En cette journée du 11 Novembre je me permets de poster un poème écrit par Syvain Royé né à Nantes et fauché par un obus à Douaumont le 24 mai 1916 ,
il avait 26 ans
Ce poème est extrait du livre de l'haulocoste recueil de poésie
Claude
blog :
http://pacificlaude.blog4ever.comPrière des tranchées
Les blés sont déjà hauts, dans les sillons de France,
L'été les a dorés, l'été les a mûris.
La moisson sera-t-elle aussi belle qu'on pense ?
Est-ce assez de grandeur, d'héroïsme et de cris ?
Seigneur, nous n'avons pas dans l'abandon des larmes
Oublié votre gloire et trahi votre nom.
Nous n'avons pas douté du retour de vos armes.
Le jour va-t-il sonner des résurrections ?
Notre espoir s'élevait quand nous étions à terre.
Nous n'étions que son ombre et nous étions sans voix.
Seul il tendait vers Vous la foi de nos prières,
Mais nous voici levés, Seigneur, tous à la fois.

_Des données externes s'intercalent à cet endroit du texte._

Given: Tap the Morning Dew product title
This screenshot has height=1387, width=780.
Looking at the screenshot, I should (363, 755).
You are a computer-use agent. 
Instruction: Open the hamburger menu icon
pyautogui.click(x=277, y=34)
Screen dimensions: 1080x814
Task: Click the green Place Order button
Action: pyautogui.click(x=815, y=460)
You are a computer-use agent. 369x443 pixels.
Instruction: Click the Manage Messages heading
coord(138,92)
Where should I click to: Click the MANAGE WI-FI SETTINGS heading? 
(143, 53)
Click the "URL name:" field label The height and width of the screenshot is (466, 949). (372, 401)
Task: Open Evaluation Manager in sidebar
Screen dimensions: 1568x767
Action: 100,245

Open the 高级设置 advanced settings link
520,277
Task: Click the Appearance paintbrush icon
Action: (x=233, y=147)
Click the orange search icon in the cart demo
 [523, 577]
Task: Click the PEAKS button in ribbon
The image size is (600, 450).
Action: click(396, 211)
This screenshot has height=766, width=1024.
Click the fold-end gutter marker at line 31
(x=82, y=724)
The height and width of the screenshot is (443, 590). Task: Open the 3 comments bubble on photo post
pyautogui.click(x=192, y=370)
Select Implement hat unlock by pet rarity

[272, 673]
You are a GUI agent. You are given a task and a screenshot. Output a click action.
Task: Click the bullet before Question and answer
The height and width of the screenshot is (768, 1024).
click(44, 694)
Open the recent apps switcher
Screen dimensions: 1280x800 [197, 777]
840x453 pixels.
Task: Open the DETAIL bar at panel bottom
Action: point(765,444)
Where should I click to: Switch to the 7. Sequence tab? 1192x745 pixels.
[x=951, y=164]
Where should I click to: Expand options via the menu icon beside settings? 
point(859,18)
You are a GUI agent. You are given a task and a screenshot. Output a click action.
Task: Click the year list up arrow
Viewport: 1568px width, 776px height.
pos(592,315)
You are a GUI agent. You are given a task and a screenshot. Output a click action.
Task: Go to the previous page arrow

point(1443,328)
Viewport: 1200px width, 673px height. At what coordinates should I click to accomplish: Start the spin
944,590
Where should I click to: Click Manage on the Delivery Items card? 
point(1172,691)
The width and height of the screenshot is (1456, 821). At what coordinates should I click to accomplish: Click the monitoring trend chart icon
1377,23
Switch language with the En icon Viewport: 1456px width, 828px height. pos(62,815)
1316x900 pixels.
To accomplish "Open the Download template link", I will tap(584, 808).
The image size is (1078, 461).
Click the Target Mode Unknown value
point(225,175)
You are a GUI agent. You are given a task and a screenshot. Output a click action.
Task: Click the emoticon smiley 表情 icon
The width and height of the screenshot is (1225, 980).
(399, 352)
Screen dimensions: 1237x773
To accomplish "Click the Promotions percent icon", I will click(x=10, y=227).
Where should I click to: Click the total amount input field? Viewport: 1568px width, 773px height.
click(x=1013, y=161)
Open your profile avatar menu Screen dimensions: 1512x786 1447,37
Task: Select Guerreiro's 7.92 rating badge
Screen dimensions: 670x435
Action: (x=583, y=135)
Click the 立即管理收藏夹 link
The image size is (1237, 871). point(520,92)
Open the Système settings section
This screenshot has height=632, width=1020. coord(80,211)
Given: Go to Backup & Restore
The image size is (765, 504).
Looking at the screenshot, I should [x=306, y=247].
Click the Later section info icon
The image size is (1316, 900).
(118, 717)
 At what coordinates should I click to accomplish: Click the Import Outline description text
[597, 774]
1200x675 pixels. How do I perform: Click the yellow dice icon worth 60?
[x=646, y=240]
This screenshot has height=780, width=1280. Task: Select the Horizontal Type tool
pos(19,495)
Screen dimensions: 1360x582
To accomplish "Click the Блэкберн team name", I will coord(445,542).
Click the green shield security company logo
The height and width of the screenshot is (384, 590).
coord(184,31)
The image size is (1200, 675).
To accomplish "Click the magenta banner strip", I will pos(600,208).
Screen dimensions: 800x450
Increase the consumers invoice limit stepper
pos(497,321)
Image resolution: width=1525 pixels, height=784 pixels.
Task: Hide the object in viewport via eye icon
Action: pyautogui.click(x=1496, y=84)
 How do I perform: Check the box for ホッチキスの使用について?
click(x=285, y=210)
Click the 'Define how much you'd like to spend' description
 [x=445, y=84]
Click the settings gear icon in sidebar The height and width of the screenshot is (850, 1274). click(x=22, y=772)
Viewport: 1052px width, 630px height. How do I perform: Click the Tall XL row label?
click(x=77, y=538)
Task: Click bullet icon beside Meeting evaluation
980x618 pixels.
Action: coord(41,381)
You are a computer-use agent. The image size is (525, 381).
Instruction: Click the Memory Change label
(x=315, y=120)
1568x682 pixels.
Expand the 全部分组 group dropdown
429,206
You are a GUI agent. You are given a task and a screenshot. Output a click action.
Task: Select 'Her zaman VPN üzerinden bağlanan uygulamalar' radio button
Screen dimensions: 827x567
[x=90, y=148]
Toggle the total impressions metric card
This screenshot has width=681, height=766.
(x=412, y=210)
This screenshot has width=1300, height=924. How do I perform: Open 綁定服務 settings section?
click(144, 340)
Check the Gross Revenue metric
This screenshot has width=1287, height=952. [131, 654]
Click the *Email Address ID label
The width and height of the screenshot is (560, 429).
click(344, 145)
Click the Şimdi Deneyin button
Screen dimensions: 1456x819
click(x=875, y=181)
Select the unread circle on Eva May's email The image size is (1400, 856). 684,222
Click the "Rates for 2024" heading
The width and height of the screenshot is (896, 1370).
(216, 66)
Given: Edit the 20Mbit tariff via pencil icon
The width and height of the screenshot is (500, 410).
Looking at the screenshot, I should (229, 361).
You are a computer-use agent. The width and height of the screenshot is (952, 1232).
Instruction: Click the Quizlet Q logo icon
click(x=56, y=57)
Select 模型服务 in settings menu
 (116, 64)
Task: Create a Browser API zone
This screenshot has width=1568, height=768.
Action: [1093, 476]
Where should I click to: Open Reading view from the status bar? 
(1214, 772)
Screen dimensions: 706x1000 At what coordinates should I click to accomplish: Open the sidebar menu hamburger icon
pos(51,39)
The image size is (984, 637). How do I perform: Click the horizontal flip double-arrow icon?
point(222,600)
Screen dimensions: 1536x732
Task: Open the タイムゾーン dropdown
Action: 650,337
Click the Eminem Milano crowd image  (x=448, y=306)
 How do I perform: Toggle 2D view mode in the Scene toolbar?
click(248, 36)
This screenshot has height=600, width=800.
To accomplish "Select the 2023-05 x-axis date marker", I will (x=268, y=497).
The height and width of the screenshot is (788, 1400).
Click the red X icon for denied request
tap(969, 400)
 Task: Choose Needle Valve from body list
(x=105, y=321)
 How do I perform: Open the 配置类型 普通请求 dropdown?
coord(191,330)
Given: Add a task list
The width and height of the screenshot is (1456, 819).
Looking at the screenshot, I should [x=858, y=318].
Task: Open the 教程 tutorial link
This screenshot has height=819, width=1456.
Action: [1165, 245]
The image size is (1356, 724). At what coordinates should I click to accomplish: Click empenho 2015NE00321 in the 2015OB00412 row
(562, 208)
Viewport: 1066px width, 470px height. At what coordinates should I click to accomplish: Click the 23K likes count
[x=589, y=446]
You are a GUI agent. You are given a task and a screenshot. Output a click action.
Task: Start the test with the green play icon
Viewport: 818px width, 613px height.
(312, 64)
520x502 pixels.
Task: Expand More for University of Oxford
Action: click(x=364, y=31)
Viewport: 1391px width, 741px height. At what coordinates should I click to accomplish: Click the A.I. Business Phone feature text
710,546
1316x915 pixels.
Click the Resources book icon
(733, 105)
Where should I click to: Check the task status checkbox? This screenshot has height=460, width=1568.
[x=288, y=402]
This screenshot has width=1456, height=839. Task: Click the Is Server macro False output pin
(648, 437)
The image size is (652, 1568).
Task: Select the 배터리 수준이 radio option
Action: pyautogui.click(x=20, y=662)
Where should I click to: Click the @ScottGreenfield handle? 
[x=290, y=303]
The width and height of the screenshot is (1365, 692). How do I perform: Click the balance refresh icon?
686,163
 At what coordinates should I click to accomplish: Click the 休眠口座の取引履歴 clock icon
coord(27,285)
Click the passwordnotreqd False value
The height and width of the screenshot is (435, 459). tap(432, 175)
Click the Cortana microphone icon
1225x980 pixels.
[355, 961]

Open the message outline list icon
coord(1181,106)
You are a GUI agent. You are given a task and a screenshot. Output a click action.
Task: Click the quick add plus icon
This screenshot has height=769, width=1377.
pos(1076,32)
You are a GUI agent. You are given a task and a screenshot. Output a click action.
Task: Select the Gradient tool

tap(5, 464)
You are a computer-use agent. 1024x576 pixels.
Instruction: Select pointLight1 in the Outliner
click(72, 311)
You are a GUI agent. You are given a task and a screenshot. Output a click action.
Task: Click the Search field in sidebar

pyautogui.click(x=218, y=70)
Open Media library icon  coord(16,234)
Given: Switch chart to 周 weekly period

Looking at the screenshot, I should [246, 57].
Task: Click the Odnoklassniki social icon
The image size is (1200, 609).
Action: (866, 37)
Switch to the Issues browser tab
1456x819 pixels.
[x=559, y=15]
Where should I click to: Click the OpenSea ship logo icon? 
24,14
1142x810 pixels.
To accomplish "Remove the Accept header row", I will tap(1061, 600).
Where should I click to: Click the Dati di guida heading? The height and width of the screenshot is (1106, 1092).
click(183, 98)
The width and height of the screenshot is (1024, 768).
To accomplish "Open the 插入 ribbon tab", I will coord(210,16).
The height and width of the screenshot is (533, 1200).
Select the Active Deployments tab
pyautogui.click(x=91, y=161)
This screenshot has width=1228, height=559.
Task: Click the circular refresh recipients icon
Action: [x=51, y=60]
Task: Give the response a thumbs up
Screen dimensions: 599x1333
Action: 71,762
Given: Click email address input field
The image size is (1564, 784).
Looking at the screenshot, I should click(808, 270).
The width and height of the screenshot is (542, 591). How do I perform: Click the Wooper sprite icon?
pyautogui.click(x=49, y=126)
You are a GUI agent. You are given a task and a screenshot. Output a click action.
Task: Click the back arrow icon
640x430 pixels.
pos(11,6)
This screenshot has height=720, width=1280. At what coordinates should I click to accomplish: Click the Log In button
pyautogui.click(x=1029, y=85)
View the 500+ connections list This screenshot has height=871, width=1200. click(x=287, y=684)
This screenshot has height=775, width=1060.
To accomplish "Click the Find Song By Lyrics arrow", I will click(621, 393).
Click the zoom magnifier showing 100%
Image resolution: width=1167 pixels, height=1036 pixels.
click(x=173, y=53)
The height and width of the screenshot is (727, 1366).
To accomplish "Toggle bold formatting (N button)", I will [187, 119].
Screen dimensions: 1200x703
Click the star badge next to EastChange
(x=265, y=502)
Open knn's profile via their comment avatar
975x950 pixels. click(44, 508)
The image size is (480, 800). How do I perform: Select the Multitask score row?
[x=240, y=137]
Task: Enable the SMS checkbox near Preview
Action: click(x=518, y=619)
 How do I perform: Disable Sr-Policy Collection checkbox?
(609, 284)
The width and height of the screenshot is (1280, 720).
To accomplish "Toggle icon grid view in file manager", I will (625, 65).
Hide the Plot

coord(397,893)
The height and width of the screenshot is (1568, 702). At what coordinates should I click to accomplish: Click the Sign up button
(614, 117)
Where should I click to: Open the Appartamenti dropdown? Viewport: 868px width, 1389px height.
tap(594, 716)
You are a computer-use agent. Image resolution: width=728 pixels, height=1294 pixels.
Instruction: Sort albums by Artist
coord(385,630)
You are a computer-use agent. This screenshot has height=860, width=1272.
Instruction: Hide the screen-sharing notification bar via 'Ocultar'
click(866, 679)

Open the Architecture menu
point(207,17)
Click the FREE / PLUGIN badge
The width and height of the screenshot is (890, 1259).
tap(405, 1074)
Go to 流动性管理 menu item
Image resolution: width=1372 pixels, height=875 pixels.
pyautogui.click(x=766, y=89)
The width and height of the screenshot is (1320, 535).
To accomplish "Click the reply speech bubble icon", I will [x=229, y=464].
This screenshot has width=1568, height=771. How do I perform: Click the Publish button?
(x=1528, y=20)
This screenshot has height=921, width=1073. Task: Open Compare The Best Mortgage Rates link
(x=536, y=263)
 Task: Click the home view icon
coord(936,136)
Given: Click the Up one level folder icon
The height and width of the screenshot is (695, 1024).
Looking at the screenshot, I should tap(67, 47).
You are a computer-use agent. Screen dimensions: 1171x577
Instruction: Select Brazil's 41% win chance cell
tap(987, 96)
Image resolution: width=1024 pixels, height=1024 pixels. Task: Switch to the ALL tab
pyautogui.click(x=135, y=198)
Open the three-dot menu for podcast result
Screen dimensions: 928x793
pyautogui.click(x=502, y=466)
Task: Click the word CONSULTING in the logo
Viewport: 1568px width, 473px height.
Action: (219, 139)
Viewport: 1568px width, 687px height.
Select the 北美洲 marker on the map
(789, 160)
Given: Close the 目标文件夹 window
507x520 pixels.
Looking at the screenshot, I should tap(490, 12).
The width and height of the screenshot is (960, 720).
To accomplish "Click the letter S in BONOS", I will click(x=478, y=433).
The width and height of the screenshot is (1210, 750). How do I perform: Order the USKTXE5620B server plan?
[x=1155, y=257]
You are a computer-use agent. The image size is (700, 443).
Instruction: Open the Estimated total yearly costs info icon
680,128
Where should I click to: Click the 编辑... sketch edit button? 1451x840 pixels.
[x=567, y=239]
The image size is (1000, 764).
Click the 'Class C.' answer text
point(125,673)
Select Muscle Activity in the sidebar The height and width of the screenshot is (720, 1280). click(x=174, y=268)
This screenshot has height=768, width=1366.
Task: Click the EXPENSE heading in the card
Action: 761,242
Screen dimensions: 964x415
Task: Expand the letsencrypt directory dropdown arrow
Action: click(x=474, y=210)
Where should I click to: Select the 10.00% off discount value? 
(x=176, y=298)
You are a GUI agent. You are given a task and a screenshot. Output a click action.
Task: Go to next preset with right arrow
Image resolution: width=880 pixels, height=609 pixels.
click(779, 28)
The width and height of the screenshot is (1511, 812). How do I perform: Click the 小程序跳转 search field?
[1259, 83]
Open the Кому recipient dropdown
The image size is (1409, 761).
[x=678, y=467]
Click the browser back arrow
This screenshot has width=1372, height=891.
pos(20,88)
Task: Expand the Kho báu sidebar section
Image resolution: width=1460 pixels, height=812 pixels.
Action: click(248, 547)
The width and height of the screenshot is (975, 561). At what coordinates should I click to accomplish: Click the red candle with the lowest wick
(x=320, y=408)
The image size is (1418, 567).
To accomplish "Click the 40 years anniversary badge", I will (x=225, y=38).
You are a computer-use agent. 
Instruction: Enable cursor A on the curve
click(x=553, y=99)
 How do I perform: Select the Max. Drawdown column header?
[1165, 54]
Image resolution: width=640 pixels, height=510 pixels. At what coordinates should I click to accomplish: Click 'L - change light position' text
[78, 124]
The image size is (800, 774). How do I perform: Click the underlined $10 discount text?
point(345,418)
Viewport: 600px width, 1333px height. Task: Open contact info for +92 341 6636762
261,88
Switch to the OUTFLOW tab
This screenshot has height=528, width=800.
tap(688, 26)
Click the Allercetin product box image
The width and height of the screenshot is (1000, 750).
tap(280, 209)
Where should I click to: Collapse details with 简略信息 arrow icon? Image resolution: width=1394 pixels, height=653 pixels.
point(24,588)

Les blés jaunes sont hauts entre les forêts vertes.
La France attend debout le prix de ses douleurs.
Aux moissons de demain les granges sont ouvertes.
Le Jour va-t-il sonner des guérisons, Seigneur ?
Seigneur, le fruit est lourd qui fait ployer la branche.
L'odeur du verger clos promet des jours heureux.
Sous l'opulent fardeau l'arbre geint et se penche,
Et la récolte est proche, et le désir nombreux.
Tant de sang abreuva le champ de la Patrie.
Tant de sang accordé pour un immense éveil,
Que chaque fruit de l'arbre en sa pulpe mûrie
Mêle un goût d'héroïsme à son goût de soleil.
Jadis nous n'avions rien que nos paisibles roses.
Le jardin regrettait de n'être qu'un jardin.
Mais le voici grandi sous les métamorphoses,
Tragique de porter l'orgueil de nos destins.
Le fruit est lourd, Seigneur, l'après-midi sommeille.
Nous n'avons épargné ni l'effort ni l'espoir.
Souffrez que le fruit tombe au creux de nos corbeilles
Et que nous rentrions, joyeux, avant le soir.
Le soir tombe, semblable au dessus des deux lignes
Semblable de tendresse et de rédemption.
Encore un jour passé que nous abandonnons
Pour mieux aimer demain dont l'espoir nous fait signe
Le soir tombe, Seigneur. Sous sa feinte douceur
Que cache-t-il, tendant la trame de son ombre ?
Quel invisible doigt parmi nos rangs dénombre
Ceux dont le dernier jour sera ce jour qui meurt ?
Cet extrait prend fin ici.